28.8.13

Di nostalgia si vive (di Sarantis Thanopulos)

Della nostalgia si dice generalmente male. Ricordo la scena di un film con Macario (Come persi la guerra, credo) ove il comico dichiara: “Brutta malattia la nostalgia. Ho conosciuto a Cuneo uno che ne è morto”. Ma io ho l’impressione che invece, il più delle volte, la nostalgia aiuti a vivere.  
L’articolo qui postato efficacemente riflette e comunica ricerche recenti di psicologia sociale sull’argomento. A me ha riportato alla memoria letture importanti, seppure lontane, nella Gela degli anni 70, soprattutto di notte, confermandomi in una convinzione che ormai fa parte delle mie radici: l’intuizione straordinaria e anticipatrice dei processi che si compiono dentro le anime che possedeva Giacomo Leopardi. 
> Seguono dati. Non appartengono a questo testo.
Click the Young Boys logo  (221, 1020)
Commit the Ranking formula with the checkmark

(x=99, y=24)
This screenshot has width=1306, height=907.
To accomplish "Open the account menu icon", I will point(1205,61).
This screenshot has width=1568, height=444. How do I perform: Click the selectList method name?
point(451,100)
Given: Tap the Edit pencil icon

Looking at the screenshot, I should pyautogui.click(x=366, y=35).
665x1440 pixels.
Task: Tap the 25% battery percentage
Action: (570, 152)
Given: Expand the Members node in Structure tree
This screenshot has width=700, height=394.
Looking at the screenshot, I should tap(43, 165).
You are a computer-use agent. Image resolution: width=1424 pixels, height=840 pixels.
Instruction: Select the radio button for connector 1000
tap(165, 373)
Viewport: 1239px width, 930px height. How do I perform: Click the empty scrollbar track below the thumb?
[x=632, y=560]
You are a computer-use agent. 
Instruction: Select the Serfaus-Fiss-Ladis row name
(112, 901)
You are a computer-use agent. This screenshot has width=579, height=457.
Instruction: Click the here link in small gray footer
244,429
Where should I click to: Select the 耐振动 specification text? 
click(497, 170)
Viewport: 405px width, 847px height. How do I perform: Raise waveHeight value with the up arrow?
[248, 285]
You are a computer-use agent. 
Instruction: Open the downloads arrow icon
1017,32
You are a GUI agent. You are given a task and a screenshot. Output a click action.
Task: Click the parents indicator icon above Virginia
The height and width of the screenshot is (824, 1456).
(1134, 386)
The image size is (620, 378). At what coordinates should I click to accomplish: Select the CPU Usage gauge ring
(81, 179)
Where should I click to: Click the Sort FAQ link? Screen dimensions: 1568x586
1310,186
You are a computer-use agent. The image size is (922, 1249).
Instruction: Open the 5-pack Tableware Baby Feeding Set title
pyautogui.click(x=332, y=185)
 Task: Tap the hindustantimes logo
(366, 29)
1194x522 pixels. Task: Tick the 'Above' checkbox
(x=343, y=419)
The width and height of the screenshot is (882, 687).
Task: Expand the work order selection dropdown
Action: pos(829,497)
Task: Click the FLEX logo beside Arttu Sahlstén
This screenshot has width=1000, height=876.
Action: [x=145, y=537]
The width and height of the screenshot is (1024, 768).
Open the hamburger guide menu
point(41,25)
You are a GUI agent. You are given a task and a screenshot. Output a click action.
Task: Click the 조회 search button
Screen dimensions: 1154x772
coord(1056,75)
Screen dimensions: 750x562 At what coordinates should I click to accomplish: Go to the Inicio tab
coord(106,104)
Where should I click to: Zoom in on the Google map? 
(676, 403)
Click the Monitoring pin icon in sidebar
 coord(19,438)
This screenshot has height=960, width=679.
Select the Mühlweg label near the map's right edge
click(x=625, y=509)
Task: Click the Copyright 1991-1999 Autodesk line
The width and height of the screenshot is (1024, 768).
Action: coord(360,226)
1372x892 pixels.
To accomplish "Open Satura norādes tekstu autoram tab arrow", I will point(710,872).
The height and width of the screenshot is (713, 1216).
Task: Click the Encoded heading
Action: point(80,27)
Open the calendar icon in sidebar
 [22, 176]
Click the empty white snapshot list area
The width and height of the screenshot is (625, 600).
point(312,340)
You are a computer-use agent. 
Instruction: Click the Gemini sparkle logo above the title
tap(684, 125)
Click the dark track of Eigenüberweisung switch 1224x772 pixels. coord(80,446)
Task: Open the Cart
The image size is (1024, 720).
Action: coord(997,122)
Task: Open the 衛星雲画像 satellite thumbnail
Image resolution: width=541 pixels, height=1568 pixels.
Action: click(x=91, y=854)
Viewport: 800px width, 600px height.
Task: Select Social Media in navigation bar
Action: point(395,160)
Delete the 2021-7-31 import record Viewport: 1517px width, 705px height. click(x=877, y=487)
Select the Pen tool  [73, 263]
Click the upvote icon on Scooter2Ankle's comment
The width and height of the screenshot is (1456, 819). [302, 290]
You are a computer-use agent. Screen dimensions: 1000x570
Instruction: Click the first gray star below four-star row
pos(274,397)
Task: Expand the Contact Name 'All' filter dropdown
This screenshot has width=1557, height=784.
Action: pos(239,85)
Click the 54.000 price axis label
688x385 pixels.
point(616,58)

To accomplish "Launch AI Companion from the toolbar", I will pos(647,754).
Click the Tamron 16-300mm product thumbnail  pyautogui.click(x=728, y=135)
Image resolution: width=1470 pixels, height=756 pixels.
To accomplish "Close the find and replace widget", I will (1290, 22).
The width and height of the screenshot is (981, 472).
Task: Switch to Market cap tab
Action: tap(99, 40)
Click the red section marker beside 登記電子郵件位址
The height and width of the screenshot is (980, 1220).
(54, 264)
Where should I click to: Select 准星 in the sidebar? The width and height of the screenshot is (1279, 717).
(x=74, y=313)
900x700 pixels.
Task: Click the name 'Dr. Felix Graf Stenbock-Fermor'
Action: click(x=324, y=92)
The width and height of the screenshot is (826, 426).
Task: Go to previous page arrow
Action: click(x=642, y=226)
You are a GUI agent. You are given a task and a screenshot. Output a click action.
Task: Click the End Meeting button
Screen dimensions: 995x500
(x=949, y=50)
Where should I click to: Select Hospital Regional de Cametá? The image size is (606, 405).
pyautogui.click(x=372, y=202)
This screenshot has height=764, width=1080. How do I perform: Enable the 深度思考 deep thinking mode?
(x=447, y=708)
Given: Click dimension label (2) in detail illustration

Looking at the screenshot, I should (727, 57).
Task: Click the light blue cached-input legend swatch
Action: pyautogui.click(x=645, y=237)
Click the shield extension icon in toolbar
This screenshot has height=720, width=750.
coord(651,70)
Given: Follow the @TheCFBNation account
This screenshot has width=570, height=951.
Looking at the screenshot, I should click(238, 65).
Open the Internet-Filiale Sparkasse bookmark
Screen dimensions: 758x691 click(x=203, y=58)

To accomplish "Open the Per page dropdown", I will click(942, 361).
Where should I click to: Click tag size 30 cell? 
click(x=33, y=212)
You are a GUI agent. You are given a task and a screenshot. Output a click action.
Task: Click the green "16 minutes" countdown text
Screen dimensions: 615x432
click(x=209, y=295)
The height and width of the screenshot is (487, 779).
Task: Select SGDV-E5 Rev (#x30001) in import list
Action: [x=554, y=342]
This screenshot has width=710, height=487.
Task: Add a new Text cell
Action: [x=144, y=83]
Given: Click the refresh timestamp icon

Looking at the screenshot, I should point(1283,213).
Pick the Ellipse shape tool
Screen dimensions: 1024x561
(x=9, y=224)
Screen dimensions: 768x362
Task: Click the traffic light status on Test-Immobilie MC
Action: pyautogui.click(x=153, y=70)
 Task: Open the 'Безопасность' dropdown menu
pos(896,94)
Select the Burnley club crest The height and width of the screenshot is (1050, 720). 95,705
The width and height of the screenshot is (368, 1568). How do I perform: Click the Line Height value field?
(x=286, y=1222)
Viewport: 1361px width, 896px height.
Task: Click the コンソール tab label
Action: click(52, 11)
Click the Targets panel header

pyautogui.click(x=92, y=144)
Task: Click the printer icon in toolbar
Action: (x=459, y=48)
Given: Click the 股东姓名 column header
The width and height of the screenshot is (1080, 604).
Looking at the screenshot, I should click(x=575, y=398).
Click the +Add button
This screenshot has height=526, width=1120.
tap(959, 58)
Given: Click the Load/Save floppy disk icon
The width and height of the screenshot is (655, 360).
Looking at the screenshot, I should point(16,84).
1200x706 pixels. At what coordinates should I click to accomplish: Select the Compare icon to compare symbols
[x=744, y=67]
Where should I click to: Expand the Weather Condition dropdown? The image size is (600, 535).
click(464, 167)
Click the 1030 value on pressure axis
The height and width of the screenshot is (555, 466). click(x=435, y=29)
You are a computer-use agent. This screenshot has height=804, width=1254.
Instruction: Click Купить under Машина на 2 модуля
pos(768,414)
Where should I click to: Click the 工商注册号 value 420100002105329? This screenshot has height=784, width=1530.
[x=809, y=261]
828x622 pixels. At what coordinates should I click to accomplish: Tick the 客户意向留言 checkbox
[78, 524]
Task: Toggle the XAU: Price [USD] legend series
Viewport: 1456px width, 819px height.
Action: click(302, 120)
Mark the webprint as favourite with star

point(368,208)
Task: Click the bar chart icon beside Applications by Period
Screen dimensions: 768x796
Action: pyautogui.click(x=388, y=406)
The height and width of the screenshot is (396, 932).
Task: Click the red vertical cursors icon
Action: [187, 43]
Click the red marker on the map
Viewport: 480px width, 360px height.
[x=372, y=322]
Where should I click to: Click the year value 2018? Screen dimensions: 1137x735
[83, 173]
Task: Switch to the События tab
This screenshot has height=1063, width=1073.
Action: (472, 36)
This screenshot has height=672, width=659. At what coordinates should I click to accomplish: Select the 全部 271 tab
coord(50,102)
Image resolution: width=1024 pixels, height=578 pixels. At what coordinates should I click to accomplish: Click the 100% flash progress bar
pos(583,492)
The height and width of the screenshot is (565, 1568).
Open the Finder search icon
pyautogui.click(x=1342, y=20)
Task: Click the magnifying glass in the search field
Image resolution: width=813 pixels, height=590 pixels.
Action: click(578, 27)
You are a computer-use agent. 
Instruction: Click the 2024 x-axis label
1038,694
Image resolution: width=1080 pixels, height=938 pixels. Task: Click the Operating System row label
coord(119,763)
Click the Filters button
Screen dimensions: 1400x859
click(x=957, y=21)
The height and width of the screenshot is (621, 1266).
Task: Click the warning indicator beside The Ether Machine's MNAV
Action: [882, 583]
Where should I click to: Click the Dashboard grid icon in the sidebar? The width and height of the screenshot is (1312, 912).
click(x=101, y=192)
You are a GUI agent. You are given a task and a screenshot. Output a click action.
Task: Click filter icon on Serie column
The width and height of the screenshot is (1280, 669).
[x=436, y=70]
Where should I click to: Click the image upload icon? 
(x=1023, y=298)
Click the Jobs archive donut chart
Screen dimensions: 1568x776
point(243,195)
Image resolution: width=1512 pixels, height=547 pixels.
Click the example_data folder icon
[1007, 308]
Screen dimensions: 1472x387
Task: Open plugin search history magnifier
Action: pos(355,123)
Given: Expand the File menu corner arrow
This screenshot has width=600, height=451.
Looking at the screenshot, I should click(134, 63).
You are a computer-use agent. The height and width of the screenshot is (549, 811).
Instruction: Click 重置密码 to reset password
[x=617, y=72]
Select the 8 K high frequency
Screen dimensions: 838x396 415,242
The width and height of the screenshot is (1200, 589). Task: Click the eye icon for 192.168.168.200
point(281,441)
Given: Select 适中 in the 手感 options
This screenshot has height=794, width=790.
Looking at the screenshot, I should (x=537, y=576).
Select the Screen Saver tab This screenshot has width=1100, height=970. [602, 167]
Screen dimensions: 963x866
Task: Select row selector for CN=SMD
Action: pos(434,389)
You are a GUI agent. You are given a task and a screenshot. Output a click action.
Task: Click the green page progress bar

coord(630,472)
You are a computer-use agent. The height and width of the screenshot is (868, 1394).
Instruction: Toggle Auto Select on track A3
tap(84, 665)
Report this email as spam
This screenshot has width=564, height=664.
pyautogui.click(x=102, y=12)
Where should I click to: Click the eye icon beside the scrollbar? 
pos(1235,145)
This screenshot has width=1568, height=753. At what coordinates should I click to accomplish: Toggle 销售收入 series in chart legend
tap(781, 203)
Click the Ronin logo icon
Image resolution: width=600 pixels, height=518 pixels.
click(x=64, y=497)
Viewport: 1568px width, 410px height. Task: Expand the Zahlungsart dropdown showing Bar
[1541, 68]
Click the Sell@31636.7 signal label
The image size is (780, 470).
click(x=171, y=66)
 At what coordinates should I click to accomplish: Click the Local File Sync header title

Invito a rileggere (o a leggere) lo Zibaldone. (S.L.L.)
Nel 1999 uno psicologo sociale di origine greca, Constantine Sedikides, si era da poco trasferito dall’Università del North Carolina all’Università di Southampton, in Inghilterra. Come ha raccontato recentemente al N.Y.Times, qualche volta, durante la settimana, era colpito improvvisamente da attacchi di nostalgia per la sua vita negli Stati Uniti e per i suoi vecchi amici. Uno psicologo clinico del suo dipartimento, con cui gli era capitato di parlarne, gli aveva diagnosticato uno stato depressivo. Solitamente la nostalgia è considerata come patologia, associata alla melanconia e alla depressione. Sedikides, tuttavia, non si sentiva depresso.
La nostalgia, ha dichiarato, gli fa sentire che la sua vita ha radici e continuità. Ciò fornisce una trama alla sua esistenza e gli dà la forza di andare avanti. Rifiutando di vedere nella nostalgia un sentimento negativo, ha impegnato il suo laboratorio di psicologia sociale in una ricerca decennale che ha coinvolto gradualmente ricercatori di tutto il mondo.
La ricerca ha mostrato che la nostalgia controbilancia la solitudine, la noia e l’ansia. Le persone si sentono più vicine e più contente quando condividono ricordi nostalgici. Clay Routledge dell’Universita del North Dakota dice: «La nostalgia ha un importante funzione esistenziale: porta alla nostra mente esperienze predilette che ci assicurano che siamo persone di valore che hanno vite significative».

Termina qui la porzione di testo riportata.